Anche nella tradizione cabalistica la creazione è frutto di un fulmine, di luce e pneuma che attraversano, incessantemente, tutto l'albero sephirotico: trattasi di quel dinamismo spirituale, di quella forza elettrodebole che tutto trattiene; senza la quale niente è.
DIONISO E PROMETEO
Alcune volte il mito di Dioniso è rapportato a quello di Prometeo; a mio modesto avviso vi sono molte più dissonanze che assonanze in questi due eventi mitologici.
Prometeo come sappiamo ruba il fuoco (simbolo di conoscenza), e viene per questo incatenato fra le rocce di un picco montano. Per punizione le sue viscere vengono divorate dai rapaci; per aumentare il dolore della pena esse si riformano in continuazione. Ovviamente anche qui abbiamo una ricca simbologia (la punizione del quaternario, il fuoco e la conoscenza, le catene dell'elemento materiale, le forze cieche della natura, ecc...), come nel mito di Dioniso, ma ritengo che gli elementi comuni abbiano qui a terminare, lasciando il campo alla diversa impostazione e finalità di questi lasciti mitologici.

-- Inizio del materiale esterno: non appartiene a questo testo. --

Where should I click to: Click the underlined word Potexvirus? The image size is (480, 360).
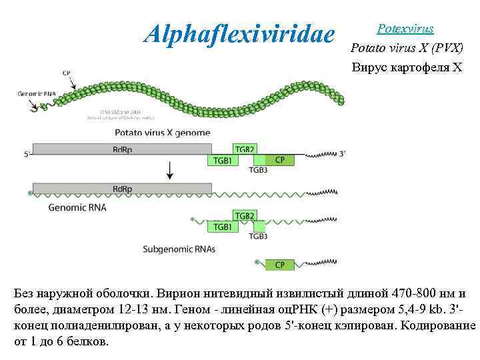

La differenza del mito di Prometeo con quello di Dioniso risiede nella funzione trasmutativa. Dioniso viene assimilato dai Titani, e in virtuÌ€ di tale evento si genera un processo di mutamento interiore degli stessi. Così non è per Prometeo che si "limita" a portare una conoscenza comunque esterna e sè stesso, e agli uomini stessi. Possedere non è essere, il fenomeno non è la causa, e la foglia nonè la radice della pianta. Così come il mito di Prometeo può solamente seguire e non precedere quello di Dioniso. In quanto è solamente dopo la scintilla divina, il pneuma gnostico, il seme solare, che l'umanità ha la possibilità di godere della conoscenza del fuoco stesso.
Ecco adesso un altro detto Alchemico: solamente possedendo l'oro, è possibile produrre l'oro.
Indubbiamente un elemento di similitudine è rappresentato dalla meccanicità di Zeus (sia nei confronti di Dioniso che di Prometeo), che apparentemente opposta è invece eguale a se stessa nella linearità che le da forza. Zeus rappresenta un ente superiore, che interviene e governa a prescindere dalle altrui volontà, irrompendo violentemente nel mondo degli uomini e degli dei a lui sottoposti.
In chiave operativa il carico simbolico portato dal mito di Dioniso, e quello portato dal mito di Prometeo, possono e debbono trovare giusta simbiosi e collocazione. Una circolarizzazione operativa, che vede sia la via dell'Essere, sia la via delle Attribuzioni dell'Essere. La prima risiede nel cuore di Dioniso, la seconda nelle viscere di Prometeo.